Abstract

Prostatic carcinoma has become the most frequent non-skin male malignancy in Western countries. Erectile dysfunction after three-dimensional conformal external-beam radiotherapy (3DCRT) for prostatic carcinoma is reported in up to 64% of the patients carcinoma. The purpose of this study was to determine the efficacy of the oral drug tadalafil (Cialis®) in patients with erectile dysfunction after radiotherapy for prostatic carcinoma. 358 patients who completed radiotherapy at least 12 months prior to the study were approached by mail. All patients had been treated by 3DCRT. Sixty patients were included and entered a double-blind, placebo-controlled, cross-over study lasting 12 weeks. They received 20 mg of tadalafil or placebo for 6 weeks. At 6 weeks patients crossed over to the alternative treatment. Drug or placebo was taken on demand at patient’s discretion, with no restrictions regarding the consumption of alcohol or food, at least once a week and no more than once daily. Data were collected using the Sexual Encounter Profile (SEP) and the International Index of Erectile Function (IIEF) questionnaires. Side-effects were also recorded, using a patient-completed standardized form, after each treatment period.

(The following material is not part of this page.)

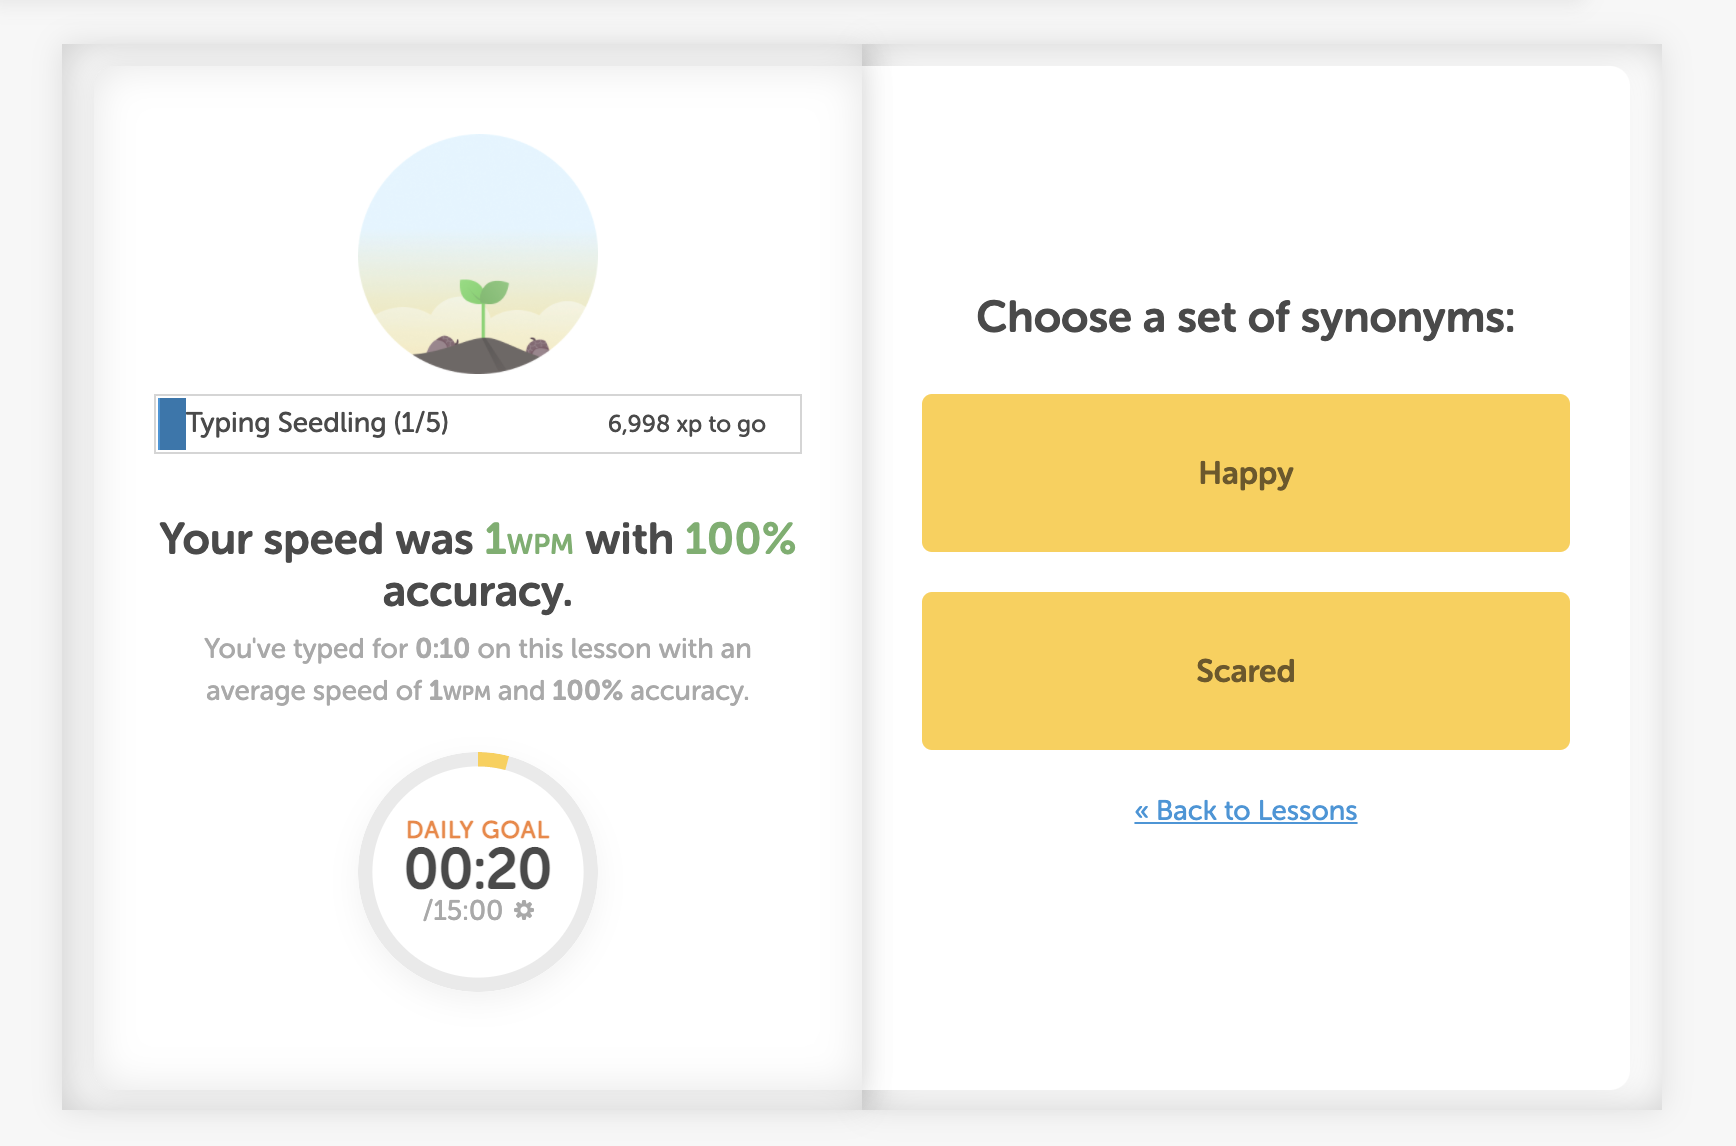
Task: Click the seedling plant avatar image
Action: point(478,254)
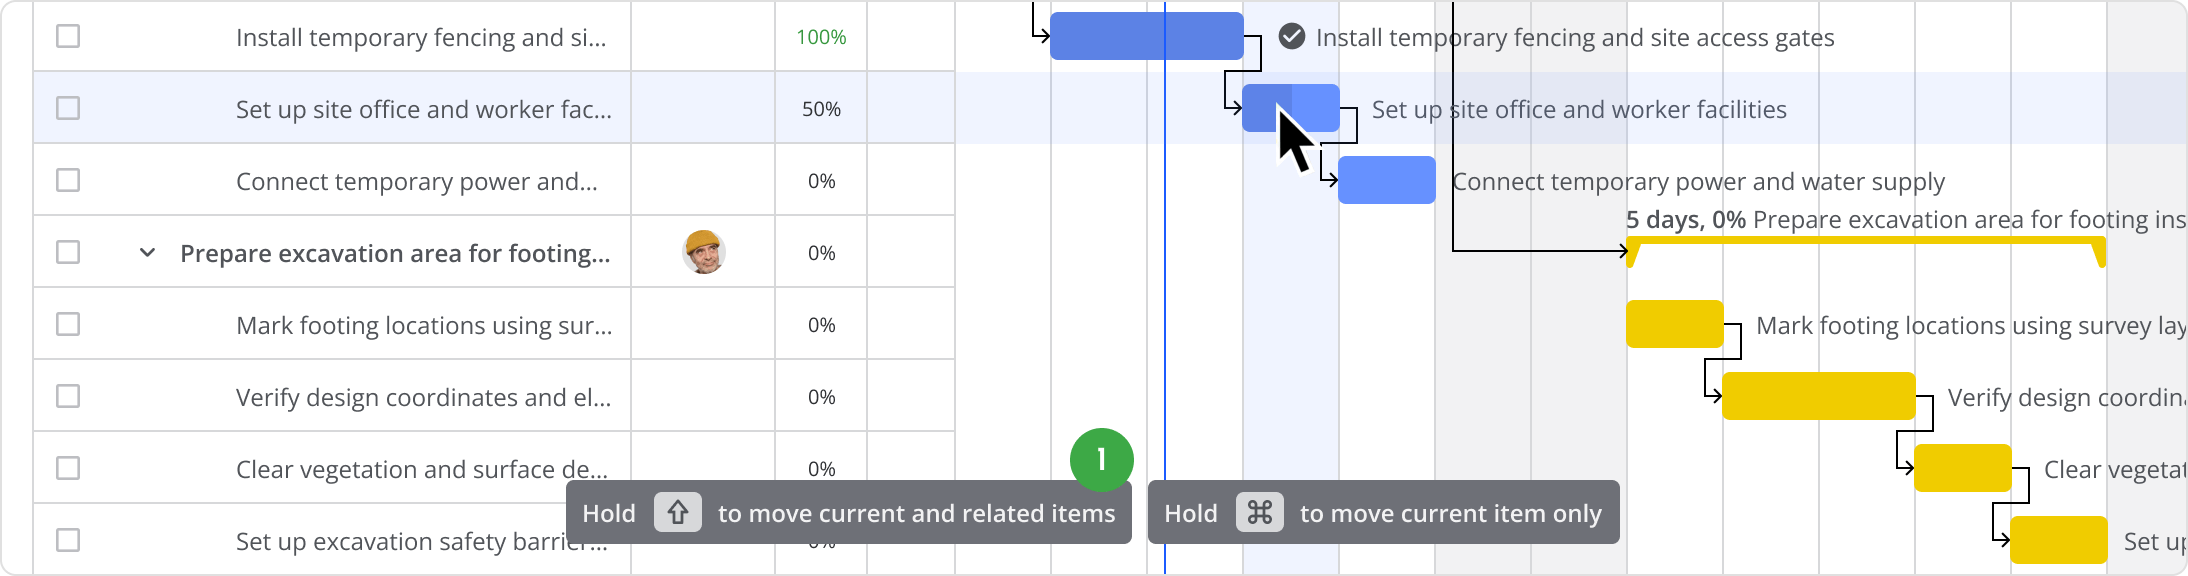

Comparison between tadalafil scores and placebo scores was done using Wilcoxon’s matched pairs test. For within- and between-group comparison of percentages, McNemar’s test and Fisher’s exact test were used, respectively. Mean age at study entry was 69 years. All patients completed the study. For almost all questions of the IIEF questionnaire there was a significant increase in mean scores from baseline with tadalafil, but not with placebo. For all the IIEF domains there was a statistically significant difference between tadalafil and placebo. Sixty-seven percent of the patients reported an improvement of erectile function with tadalafil (placebo: 20%) and 48% reported successful intercourse with tadalafil (placebo: 9%) (p<0.0001). Side effects were mild or moderate. Except for headache, flushing and dyspepsia, all other reported adverse events did not differ significantly between the two treatments (tadalafil or placebo). No patient decreased the dose to 10 mg. Tadalafil is an effective treatment for erectile dysfunction after 3DCRT for prostatic carcinoma with successful intercourse reported in almost 50% of the patients, and is well tolerated.